Many ELCA members rejoiced over the church’s action on Friday, seeing it as God doing a new thing in our midst. Others were disappointed, some saying, in effect, “This teaching is difficult, who can accept it?” Some of them will be tempted to turn away. But most in our Church accept that Christ calls us to high purpose. Just as in our First Lesson Joshua called his people to decide whether they would serve The God or lesser gods, Christ calls us also to keep the main thing the main thing. And toward the end of the Churchwide Assembly, there were strong signs that that was happening, signs that healing had begun, and that members were once again beginning to concentrate their energies on God’s mission for the sake of the world that God loves. God calls us to be united for that mission.
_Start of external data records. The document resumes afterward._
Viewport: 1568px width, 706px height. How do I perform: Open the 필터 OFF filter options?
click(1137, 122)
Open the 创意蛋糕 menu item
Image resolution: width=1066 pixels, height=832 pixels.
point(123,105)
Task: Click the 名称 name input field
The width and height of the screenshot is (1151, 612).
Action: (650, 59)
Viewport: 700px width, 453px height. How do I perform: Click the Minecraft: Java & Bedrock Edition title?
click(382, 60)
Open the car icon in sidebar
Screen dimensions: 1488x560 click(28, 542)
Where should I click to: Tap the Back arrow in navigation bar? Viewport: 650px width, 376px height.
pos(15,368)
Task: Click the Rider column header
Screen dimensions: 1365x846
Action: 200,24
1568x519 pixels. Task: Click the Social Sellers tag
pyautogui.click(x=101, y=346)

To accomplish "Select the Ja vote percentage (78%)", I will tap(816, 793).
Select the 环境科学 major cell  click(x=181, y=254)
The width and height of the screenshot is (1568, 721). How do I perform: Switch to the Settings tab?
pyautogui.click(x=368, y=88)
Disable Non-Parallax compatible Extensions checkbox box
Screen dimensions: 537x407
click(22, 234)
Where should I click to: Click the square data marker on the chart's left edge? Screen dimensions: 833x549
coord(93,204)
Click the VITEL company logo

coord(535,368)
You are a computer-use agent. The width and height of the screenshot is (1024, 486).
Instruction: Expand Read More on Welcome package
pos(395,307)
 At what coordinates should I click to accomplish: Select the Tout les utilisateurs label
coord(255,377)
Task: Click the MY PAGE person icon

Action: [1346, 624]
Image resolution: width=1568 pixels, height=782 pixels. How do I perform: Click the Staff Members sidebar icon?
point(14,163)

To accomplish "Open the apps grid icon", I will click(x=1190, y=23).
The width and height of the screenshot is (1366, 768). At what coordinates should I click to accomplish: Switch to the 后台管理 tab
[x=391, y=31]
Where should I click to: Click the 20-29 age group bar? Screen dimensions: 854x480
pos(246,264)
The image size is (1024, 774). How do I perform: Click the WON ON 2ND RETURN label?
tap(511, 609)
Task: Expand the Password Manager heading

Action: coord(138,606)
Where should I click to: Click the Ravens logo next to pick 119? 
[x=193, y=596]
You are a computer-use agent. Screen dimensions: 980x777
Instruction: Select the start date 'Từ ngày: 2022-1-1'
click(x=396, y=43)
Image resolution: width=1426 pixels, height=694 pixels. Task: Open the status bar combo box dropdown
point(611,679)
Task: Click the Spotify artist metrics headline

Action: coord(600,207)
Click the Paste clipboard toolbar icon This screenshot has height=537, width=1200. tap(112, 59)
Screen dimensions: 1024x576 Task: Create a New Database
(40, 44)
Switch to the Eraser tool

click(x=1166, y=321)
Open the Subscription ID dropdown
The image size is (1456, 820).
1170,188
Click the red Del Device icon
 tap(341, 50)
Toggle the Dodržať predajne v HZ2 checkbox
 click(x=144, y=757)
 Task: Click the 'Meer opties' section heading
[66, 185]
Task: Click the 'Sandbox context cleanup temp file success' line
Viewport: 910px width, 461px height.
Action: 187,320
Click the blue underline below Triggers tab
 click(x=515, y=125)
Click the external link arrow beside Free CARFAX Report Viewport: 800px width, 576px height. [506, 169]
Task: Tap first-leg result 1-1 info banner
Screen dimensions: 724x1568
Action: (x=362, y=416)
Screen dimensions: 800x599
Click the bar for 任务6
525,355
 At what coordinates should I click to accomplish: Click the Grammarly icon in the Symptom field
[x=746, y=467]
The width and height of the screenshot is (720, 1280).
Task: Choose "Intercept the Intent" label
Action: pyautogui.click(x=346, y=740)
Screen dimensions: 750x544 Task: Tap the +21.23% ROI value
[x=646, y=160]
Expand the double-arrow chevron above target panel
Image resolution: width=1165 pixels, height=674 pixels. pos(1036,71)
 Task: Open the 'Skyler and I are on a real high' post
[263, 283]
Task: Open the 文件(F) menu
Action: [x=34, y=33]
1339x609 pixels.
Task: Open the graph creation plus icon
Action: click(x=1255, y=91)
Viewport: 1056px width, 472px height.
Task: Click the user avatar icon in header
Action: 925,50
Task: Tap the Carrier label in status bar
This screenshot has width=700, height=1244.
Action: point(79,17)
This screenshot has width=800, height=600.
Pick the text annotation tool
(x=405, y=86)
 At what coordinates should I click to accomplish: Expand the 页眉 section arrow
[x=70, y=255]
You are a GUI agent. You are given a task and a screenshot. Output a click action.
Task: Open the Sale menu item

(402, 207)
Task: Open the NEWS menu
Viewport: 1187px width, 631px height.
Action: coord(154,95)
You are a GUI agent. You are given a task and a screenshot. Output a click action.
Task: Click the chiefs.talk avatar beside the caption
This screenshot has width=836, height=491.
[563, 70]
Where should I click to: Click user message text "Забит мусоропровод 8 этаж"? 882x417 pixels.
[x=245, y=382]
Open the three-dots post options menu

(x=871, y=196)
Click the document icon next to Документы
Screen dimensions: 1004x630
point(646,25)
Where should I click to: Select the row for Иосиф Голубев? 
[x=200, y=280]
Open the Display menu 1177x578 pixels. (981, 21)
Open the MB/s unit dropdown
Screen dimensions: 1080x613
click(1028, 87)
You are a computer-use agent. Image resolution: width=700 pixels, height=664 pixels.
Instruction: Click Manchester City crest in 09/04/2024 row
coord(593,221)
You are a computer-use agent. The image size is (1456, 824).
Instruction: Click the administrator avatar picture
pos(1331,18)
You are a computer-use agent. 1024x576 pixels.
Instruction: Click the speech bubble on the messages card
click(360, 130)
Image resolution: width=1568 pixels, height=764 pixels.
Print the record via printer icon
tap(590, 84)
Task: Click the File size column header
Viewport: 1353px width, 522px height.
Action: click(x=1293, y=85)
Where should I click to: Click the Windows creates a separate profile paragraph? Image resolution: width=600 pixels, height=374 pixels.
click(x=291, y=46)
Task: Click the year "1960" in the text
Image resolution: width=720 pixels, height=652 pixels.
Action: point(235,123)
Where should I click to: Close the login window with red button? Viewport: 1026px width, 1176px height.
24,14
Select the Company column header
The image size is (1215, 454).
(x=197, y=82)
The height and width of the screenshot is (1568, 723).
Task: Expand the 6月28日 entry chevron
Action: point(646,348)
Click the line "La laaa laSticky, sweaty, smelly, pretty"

A number of dignitaries brought greetings to the Churchwide Assembly. Among them was the general secretary of the Lutheran World Federation, Ishmael Noko. His words are notable. He told the assembly, “Again and again I've heard you make reference to Paul's letter to the Galatians in which he says that we are to 'bear one another's burden, for in doing so we fulfill the law of Christ.' (Gal 6.2)
“This is a mark of a Christian community,” Noko said, “which sharply distinguishes the Church from the ways of this world, in which each person bears their own burdens. But in the Church, we are not allowed to bear our burdens alone."
In the midst of our conflicts, we can take hope and courage in the fact that we are held together not by our agreement on any issue, no matter how pressing; we are held together by the Gospel of Jesus Christ. That gospel does for us what we cannot do for ourselves; it heals our brokenness, forgives the various ways we injure God’s creation and each other, it brings us into full and right relationship with God, and it allows us to hear God proclaiming to each of us: You are my beloved.
That was Jesus’ message. It still is. Faced with that truth, we can join Peter in saying, “Lord, to whom shall we go? You have the words of eternal life.” And for that Good News, let the people of God say together, Amen!